我正在尝试修改boost::odeint中的lorenz_parameters.cu示例,以解决许多初始条件的初始值问题。程序段错误,我认为这是由于我错误地将指针传递给integrate_adaptive()
的调用引起的,因为当我尝试打印出用于存储导数的向量的大小时,它为0。
供参考,以下是documentation for the example和code for the same examples(由于某种原因,原始文档中代码的链接不起作用)。
我已附上该程序的完整源代码。有一条标记为UNEXPECTED OUTPUT!
的行,我尝试打印衍生向量的大小,它出现为0,它应该与状态向量(512)的大小相同。还有一条标记为LINE I DO NOT UNDERSTAND
的行,我认为这可能是我做错了。这一行是对intergrate_adaptive()的调用的一部分,我认为这个参数是(最终/通过odeint包)传递给operator()

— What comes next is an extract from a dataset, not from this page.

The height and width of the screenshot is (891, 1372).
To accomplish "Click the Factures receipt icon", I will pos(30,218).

中的parallel_initial_condition_problem
函数的内容。但我试图像示例中那样做,但它不起作用。非常感谢任何帮助!
#include <iostream>
#include <vector>
#include <thrust/device_vector.h>
#include <boost/numeric/odeint.hpp>
#include <stdio.h>
#include <iostream>
#include <fstream>
#include <typeinfo>
typedef double value_type;
//change this to device_vector< ... > of you want to run on GPU
typedef thrust::host_vector< value_type > state_type;
using namespace std;
using namespace boost::numeric::odeint;
const size_t D = 16; // how many values of each initial condition to try
const size_t N_ICS = D * D; // number of initial conditions
const size_t N_VARS = 2; // number of variables in the system
// time constants
const value_type t_0 = 0.0;
const value_type t_final = 0.1;
const value_type dt = 0.01;
struct parallel_initial_condition_problem {
struct functor
{
template< class T >
__host__ __device__
void operator()( T t ) const
{
const value_type k_b = 0.45/6.0;
const value_type k_f = 1.0;
const value_type k_d = 1.0;
// unpack the variables (and the parameters we want to vary, if any)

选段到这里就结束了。